The data are to be restated in full, exactly as presented.
======
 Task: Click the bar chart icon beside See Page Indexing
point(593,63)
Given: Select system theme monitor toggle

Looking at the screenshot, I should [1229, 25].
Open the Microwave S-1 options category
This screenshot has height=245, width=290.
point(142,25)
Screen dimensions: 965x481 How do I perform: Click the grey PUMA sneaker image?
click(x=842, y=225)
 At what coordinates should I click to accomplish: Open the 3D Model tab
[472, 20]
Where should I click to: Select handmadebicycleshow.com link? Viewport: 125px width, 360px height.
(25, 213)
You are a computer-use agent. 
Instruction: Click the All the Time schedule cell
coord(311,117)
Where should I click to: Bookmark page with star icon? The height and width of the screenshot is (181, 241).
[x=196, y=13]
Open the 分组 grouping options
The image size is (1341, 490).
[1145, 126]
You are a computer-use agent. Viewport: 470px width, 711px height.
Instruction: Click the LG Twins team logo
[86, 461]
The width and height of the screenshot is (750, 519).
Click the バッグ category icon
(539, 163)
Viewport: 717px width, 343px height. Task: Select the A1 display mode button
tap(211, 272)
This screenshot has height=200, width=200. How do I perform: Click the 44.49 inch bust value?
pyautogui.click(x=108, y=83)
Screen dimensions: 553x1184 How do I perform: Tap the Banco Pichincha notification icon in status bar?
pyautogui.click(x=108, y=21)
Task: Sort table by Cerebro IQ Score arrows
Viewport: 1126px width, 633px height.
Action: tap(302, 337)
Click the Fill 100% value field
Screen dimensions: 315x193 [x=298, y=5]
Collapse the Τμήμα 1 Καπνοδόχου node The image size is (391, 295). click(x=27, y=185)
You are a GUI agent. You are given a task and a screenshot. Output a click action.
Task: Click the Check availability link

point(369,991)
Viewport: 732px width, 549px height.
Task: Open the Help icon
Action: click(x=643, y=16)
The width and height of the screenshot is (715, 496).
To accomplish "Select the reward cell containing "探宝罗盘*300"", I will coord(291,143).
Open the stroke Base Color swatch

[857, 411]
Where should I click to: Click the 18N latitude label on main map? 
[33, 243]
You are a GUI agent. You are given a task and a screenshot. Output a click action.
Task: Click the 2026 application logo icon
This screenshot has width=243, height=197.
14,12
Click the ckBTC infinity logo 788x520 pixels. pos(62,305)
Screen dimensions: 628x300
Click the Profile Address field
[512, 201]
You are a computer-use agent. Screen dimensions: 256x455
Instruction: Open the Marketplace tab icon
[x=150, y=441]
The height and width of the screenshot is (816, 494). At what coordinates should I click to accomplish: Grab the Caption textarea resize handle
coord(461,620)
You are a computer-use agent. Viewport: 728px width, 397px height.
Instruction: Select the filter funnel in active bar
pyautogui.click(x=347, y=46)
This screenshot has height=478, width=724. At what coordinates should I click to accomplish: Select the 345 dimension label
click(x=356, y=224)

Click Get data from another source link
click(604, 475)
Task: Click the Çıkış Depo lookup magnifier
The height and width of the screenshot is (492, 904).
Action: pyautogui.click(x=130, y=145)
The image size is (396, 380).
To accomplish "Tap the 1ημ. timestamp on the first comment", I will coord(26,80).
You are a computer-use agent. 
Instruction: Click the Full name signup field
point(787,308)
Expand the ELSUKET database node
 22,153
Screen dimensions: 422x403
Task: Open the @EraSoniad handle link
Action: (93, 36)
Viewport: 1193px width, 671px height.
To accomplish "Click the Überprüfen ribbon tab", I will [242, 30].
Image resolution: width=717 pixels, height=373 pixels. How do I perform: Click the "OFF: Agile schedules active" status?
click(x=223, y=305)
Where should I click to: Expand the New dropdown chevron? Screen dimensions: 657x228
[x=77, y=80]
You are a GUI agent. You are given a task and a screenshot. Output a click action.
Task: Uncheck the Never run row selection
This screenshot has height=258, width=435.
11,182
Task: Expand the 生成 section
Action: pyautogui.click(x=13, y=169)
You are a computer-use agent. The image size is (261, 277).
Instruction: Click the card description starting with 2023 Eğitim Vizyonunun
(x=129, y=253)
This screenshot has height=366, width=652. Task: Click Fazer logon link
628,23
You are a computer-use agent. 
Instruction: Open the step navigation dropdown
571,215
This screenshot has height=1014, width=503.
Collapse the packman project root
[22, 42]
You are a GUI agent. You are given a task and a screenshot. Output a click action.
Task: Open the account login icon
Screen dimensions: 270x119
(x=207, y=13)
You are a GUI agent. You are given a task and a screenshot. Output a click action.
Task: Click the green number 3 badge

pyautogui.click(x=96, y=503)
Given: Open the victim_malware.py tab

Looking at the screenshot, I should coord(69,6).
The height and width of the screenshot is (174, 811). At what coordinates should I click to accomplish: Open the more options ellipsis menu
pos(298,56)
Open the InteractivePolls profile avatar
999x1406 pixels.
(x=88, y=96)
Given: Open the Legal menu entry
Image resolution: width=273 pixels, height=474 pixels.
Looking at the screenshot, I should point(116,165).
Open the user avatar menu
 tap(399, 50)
======
■ PROBLEM SOLUTION ■
 Task: Click the bar chart icon beside See Page Indexing
point(593,63)
Given: Select system theme monitor toggle

Looking at the screenshot, I should [1229, 25].
Open the Microwave S-1 options category
This screenshot has height=245, width=290.
point(142,25)
Screen dimensions: 965x481 How do I perform: Click the grey PUMA sneaker image?
click(x=842, y=225)
 At what coordinates should I click to accomplish: Open the 3D Model tab
[472, 20]
Where should I click to: Select handmadebicycleshow.com link? Viewport: 125px width, 360px height.
(25, 213)
You are a computer-use agent. 
Instruction: Click the All the Time schedule cell
coord(311,117)
Where should I click to: Bookmark page with star icon? The height and width of the screenshot is (181, 241).
[x=196, y=13]
Open the 分组 grouping options
The image size is (1341, 490).
[1145, 126]
You are a computer-use agent. Viewport: 470px width, 711px height.
Instruction: Click the LG Twins team logo
[86, 461]
The width and height of the screenshot is (750, 519).
Click the バッグ category icon
(539, 163)
Viewport: 717px width, 343px height. Task: Select the A1 display mode button
tap(211, 272)
This screenshot has height=200, width=200. How do I perform: Click the 44.49 inch bust value?
pyautogui.click(x=108, y=83)
Screen dimensions: 553x1184 How do I perform: Tap the Banco Pichincha notification icon in status bar?
pyautogui.click(x=108, y=21)
Task: Sort table by Cerebro IQ Score arrows
Viewport: 1126px width, 633px height.
Action: tap(302, 337)
Click the Fill 100% value field
Screen dimensions: 315x193 [x=298, y=5]
Collapse the Τμήμα 1 Καπνοδόχου node The image size is (391, 295). click(x=27, y=185)
You are a GUI agent. You are given a task and a screenshot. Output a click action.
Task: Click the Check availability link

point(369,991)
Viewport: 732px width, 549px height.
Task: Open the Help icon
Action: click(x=643, y=16)
The width and height of the screenshot is (715, 496).
To accomplish "Select the reward cell containing "探宝罗盘*300"", I will coord(291,143).
Open the stroke Base Color swatch

[857, 411]
Where should I click to: Click the 18N latitude label on main map? 
[33, 243]
You are a GUI agent. You are given a task and a screenshot. Output a click action.
Task: Click the 2026 application logo icon
This screenshot has width=243, height=197.
14,12
Click the ckBTC infinity logo 788x520 pixels. pos(62,305)
Screen dimensions: 628x300
Click the Profile Address field
[512, 201]
You are a computer-use agent. Screen dimensions: 256x455
Instruction: Open the Marketplace tab icon
[x=150, y=441]
The height and width of the screenshot is (816, 494). At what coordinates should I click to accomplish: Grab the Caption textarea resize handle
coord(461,620)
You are a computer-use agent. Viewport: 728px width, 397px height.
Instruction: Select the filter funnel in active bar
pyautogui.click(x=347, y=46)
This screenshot has height=478, width=724. At what coordinates should I click to accomplish: Select the 345 dimension label
click(x=356, y=224)

Click Get data from another source link
click(604, 475)
Task: Click the Çıkış Depo lookup magnifier
The height and width of the screenshot is (492, 904).
Action: pyautogui.click(x=130, y=145)
The image size is (396, 380).
To accomplish "Tap the 1ημ. timestamp on the first comment", I will coord(26,80).
You are a computer-use agent. 
Instruction: Click the Full name signup field
point(787,308)
Expand the ELSUKET database node
 22,153
Screen dimensions: 422x403
Task: Open the @EraSoniad handle link
Action: (93, 36)
Viewport: 1193px width, 671px height.
To accomplish "Click the Überprüfen ribbon tab", I will [242, 30].
Image resolution: width=717 pixels, height=373 pixels. How do I perform: Click the "OFF: Agile schedules active" status?
click(x=223, y=305)
Where should I click to: Expand the New dropdown chevron? Screen dimensions: 657x228
[x=77, y=80]
You are a GUI agent. You are given a task and a screenshot. Output a click action.
Task: Uncheck the Never run row selection
This screenshot has height=258, width=435.
11,182
Task: Expand the 生成 section
Action: pyautogui.click(x=13, y=169)
You are a computer-use agent. The image size is (261, 277).
Instruction: Click the card description starting with 2023 Eğitim Vizyonunun
(x=129, y=253)
This screenshot has height=366, width=652. Task: Click Fazer logon link
628,23
You are a computer-use agent. 
Instruction: Open the step navigation dropdown
571,215
This screenshot has height=1014, width=503.
Collapse the packman project root
[22, 42]
You are a GUI agent. You are given a task and a screenshot. Output a click action.
Task: Open the account login icon
Screen dimensions: 270x119
(x=207, y=13)
You are a GUI agent. You are given a task and a screenshot. Output a click action.
Task: Click the green number 3 badge

pyautogui.click(x=96, y=503)
Given: Open the victim_malware.py tab

Looking at the screenshot, I should coord(69,6).
The height and width of the screenshot is (174, 811). At what coordinates should I click to accomplish: Open the more options ellipsis menu
pos(298,56)
Open the InteractivePolls profile avatar
999x1406 pixels.
(x=88, y=96)
Given: Open the Legal menu entry
Image resolution: width=273 pixels, height=474 pixels.
Looking at the screenshot, I should point(116,165).
Open the user avatar menu
 tap(399, 50)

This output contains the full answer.